OpenPCDet
OpenPCDet copied to clipboard
Training on Waymo seems not to lead to convergence
Very great work! It is fast in inference and light-weighted.
When I train the model using waymo (after processing it using your codes), the loss seems not to be decreasing. I am not sure where could go wrong.
I made two major modifications:
- when processing the waymo dataset, the original code is doing some mapping, but it returned errors, so I changed it to the following format.
def process_single_sequence(sequence_file, save_path, sampled_interval, client, has_label=True, use_two_returns=True):
sequence_name = os.path.splitext(os.path.basename(sequence_file))[0]
# print('Load record (sampled_interval=%d): %s' % (sampled_interval, sequence_name))
if not client.exists(sequence_file):
print('NotFoundError: %s' % sequence_file)
return []
# dataset = tf.data.TFRecordDataset(client._map_path(sequence_file), compression_type='')
dataset = tf.data.TFRecordDataset(str(sequence_file), compression_type='')

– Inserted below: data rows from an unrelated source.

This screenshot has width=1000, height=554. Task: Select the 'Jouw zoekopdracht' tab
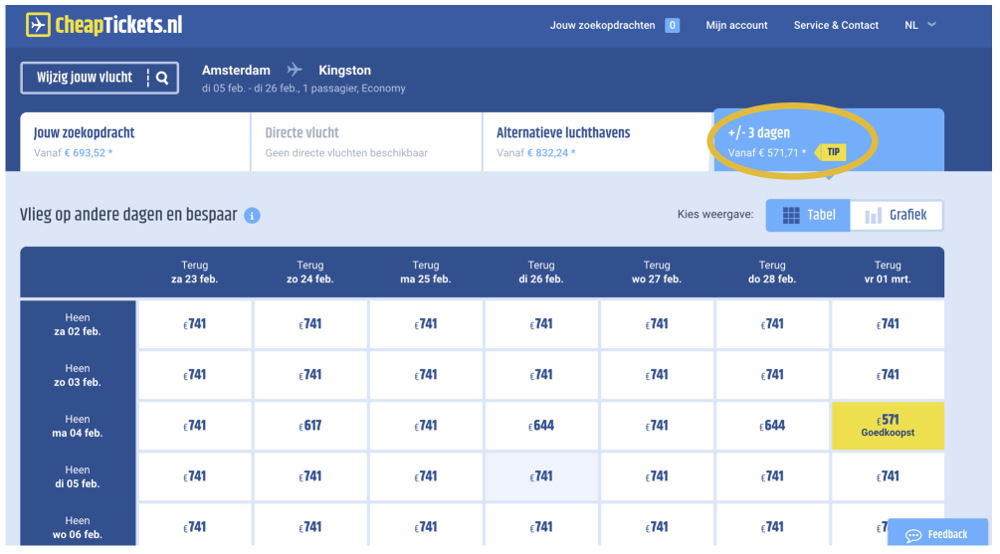coord(135,142)
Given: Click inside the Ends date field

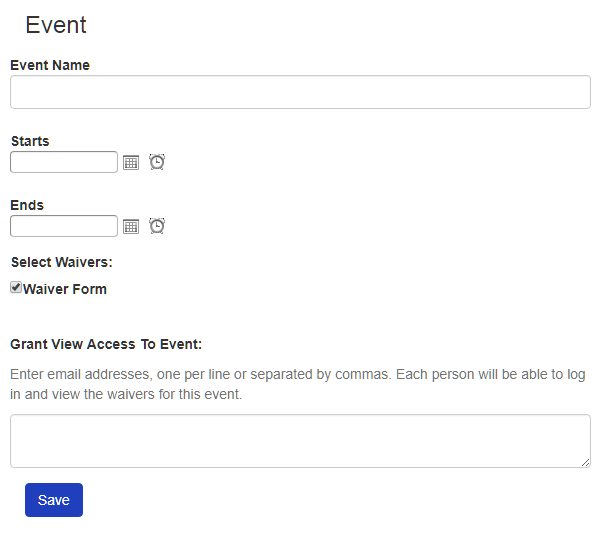Looking at the screenshot, I should pos(64,226).
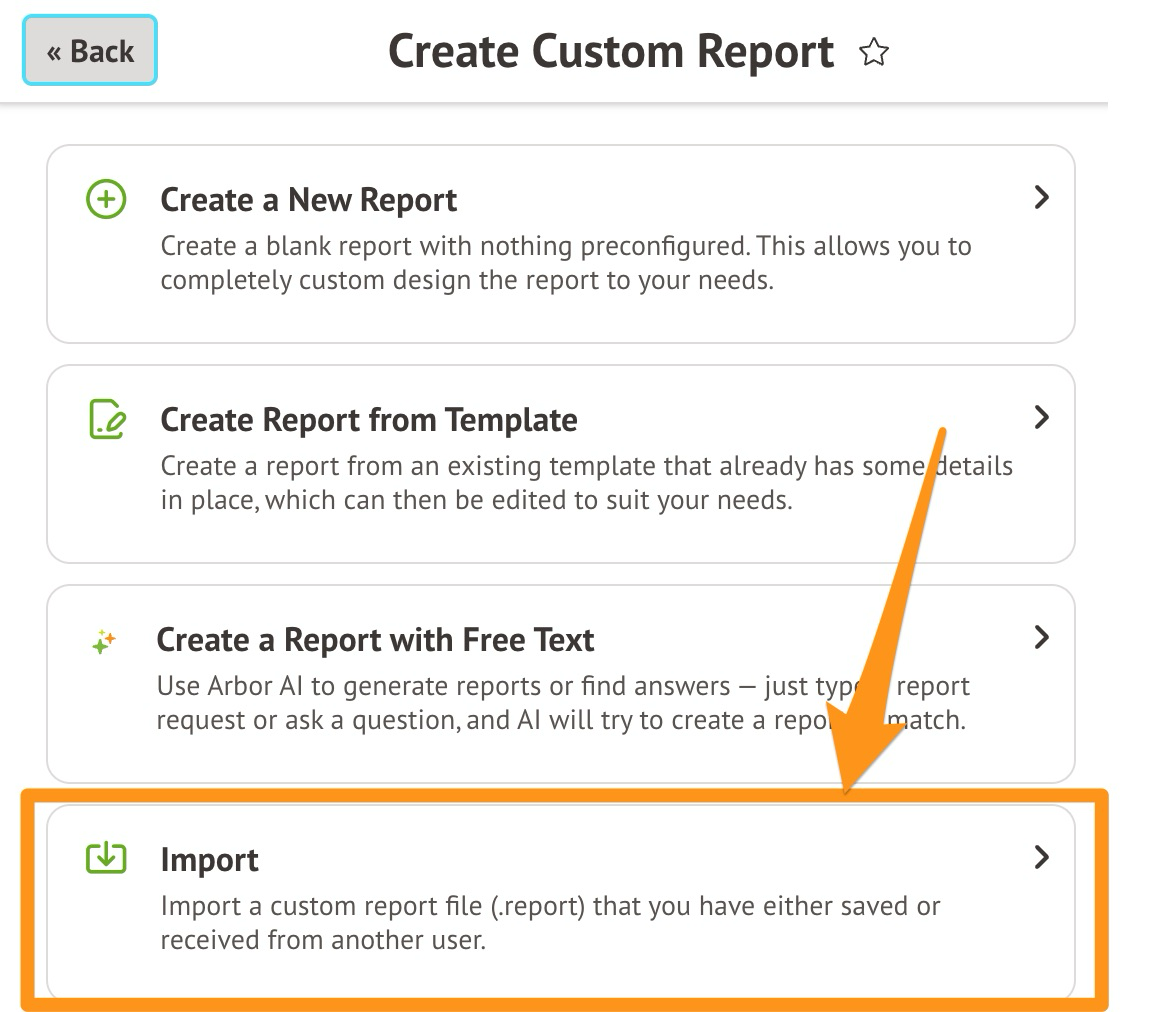Click the green plus circle icon
The image size is (1150, 1012).
106,200

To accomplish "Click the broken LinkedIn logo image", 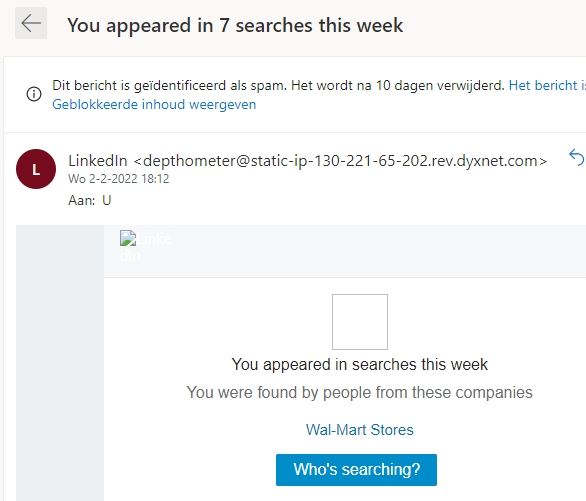I will (146, 247).
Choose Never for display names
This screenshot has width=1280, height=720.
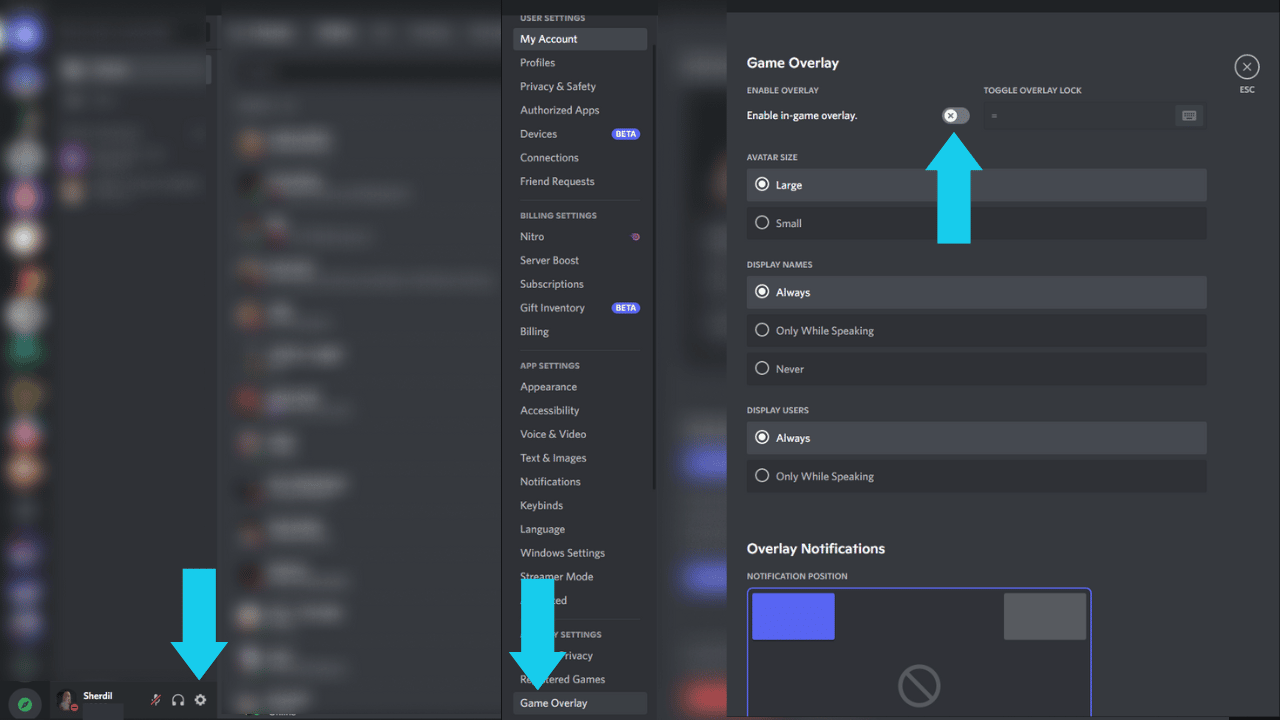point(976,369)
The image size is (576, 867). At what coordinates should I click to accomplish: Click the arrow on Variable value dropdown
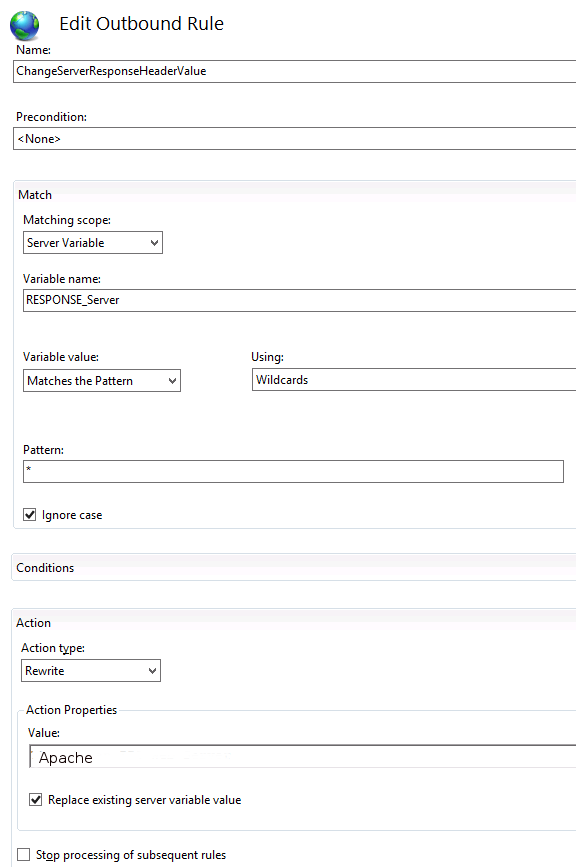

cur_save_dir = save_path / sequence_name
cur_save_dir.mkdir(parents=True, exist_ok=True)
- for dist_train.sh, I changed it to be the same format as OpenPCDet:
#!/usr/bin/env bash
set -x
NGPUS=$1
PY_ARGS=${@:2}
echo "#######################################" $PY_ARGS
while true
do
PORT=$(( ((RANDOM<<15)|RANDOM) % 49152 + 10000 ))
status="$(nc -z 127.0.0.1 $PORT < /dev/null &>/dev/null; echo $?)"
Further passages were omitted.